You could use a greedy algorithm. It will be far from optimal, but may be "good enough". Here is a sketch:
1 Sort the rectangles by the x-axis, topmost first. (n log n)
2 for each rectangle r1, top to bottom
//check for intersections with the rectangles below it.
// you only have to check the first few b/c they are sorted
3 for every other rectangle r2 that might intersect with it
4 if r1 and r2 intersect //this part is easy, see #Jose's answer
5 left = the amount needed to resolve the collision by moving r2 left
6 right = the amount needed to resolve the collision by moving r2 right
7 down = the amount needed to resolve the collision by moving r2 down
8 move r2 according to the minimum value of (left, right down)
// (this may create new collisions, they will be resolved in later steps)
9 end if
10 end
11 end
Note step 8 could create a new collision with a prior rectangle, which wouldn't be resolved properly. Hm. You may need to carry around some metadata about previous rectangles to avoid this. Thinking...

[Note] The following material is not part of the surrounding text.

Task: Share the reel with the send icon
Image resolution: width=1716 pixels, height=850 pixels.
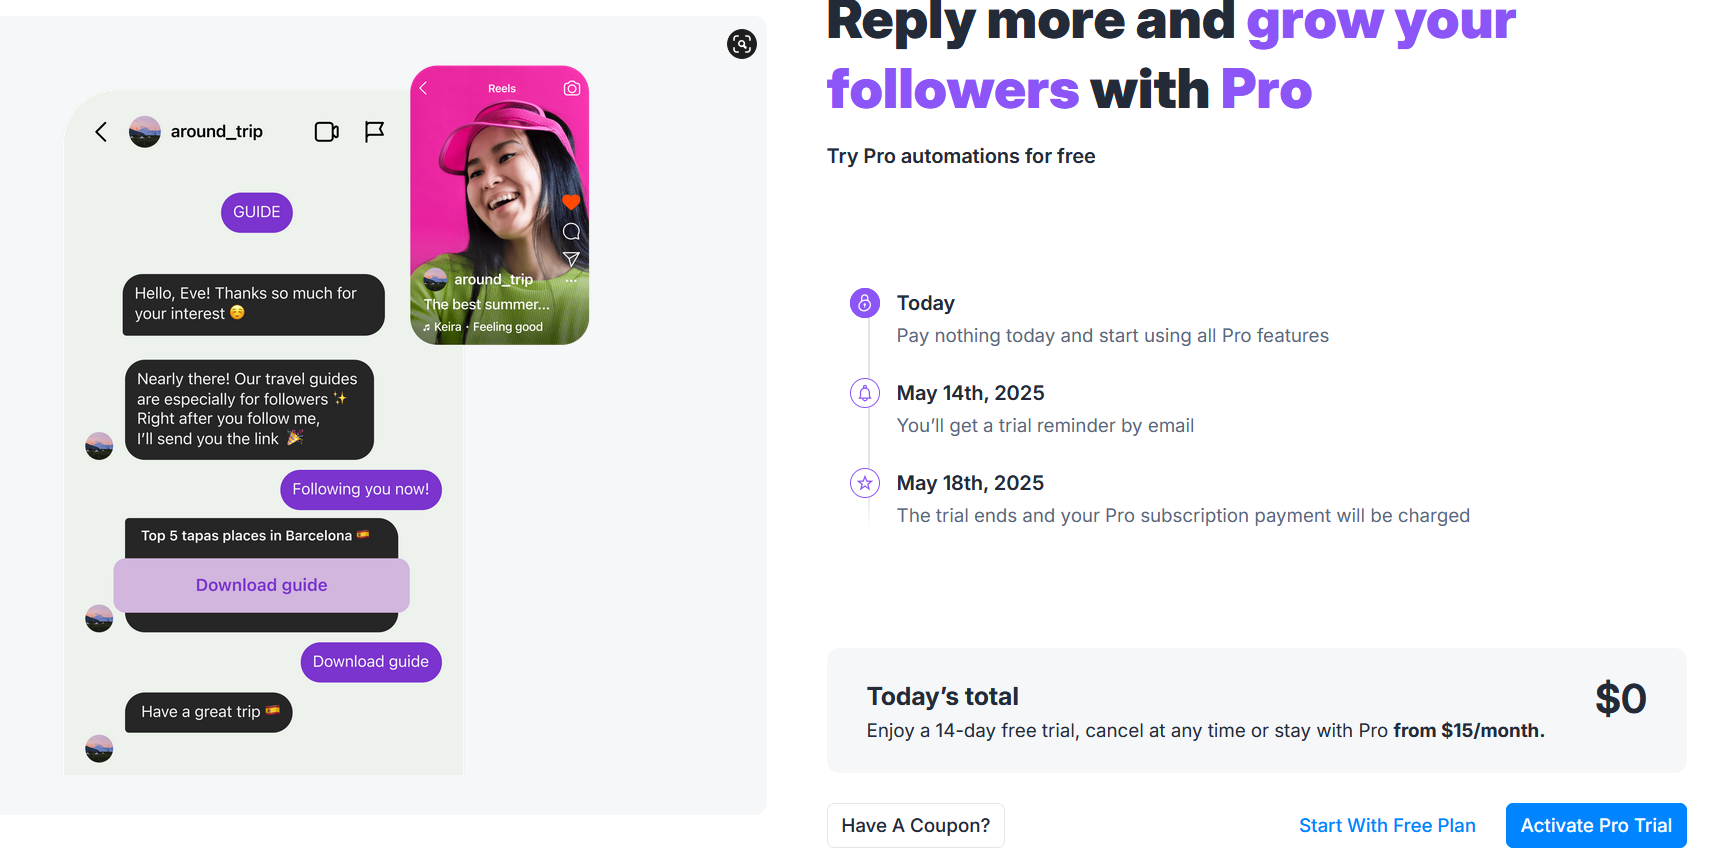Action: click(x=571, y=259)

Keep in mind the box model, given any two rectangles you have to calculate the two boxes width and height, adding their respective margins, paddings, and borders (add the left/right of them to detect collision on the x axis, and top/bottom to detect collision on the y axis), then you can calculate the distance between element 1 and 2 adding the result to their respective coordinate position, for example ((positionX2+totalWidth2) - (positionX1+totalWidth1)) to calculate collision along the X axis. If it is negative, they are overlapping. Once you know this, if they won't overlap by moving them, you can move them normally, otherwise you have to subtract the amount of space they are overlapping from the value you want to move them.

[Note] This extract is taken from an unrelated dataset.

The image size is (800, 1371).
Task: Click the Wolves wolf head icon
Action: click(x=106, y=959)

Since the environment is a 2D plane, this should be pretty straightforward. With a library such as jQuery would be a joke, but even in plain js is just basic addiction and subtraction.

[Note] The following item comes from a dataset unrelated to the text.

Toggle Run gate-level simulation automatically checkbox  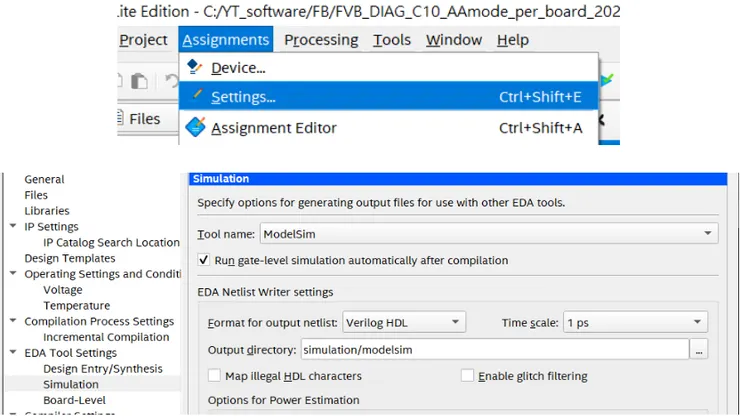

Assuming the boxes are aligned to the x and y axis as in your comment, first I'd change the representation of each rectangle to 4 points: top, right, bottom, left and store them as points on the rectangle. Second, let's simplify the problem to "Given n rectangles, where is the nearest point where rectangle r can move to so that it doesn't overlap any other rectangles"? That simplifies the problem a great deal, but also should provide a decent solution. Thus, we have our function:
function deOverlapTheHonkOuttaTheRectangle(rectangle, otherRectangles){
..
}
Now, each other rectangle will disallow a certain range of motion for the original rectangle. Thus, you calculate all of these disallowed moves. From these, you can calculate the disallow shape that overlaps the origin and each other. For example, lets say rect1 disallows a shift of -3px to 5px right and 4px to 10px up, and rect2 disallows -4px to 1px right and -2px to 5px up. rect1 was not considered until rect2 came along, since that one overlaps the origin and rect1. Starting with rect2, you'd have [[-4, -2],[1,-2],[1,5],[-4,5]]. Figuring in rect1 gives [[-4, -2],[1,-2],[1,4],[5,4],[5,10],[-3,10],[-3,5],[-4,5]] (see image below for clarification). You keep building these up for each overlapping disallowed rectangle. Once you have considered all the rectangles, then you can use a distance formula from the origin to get the smallest distance you can move your rectangle and move it.
Finally, you repeat this process for all remaining rectangles.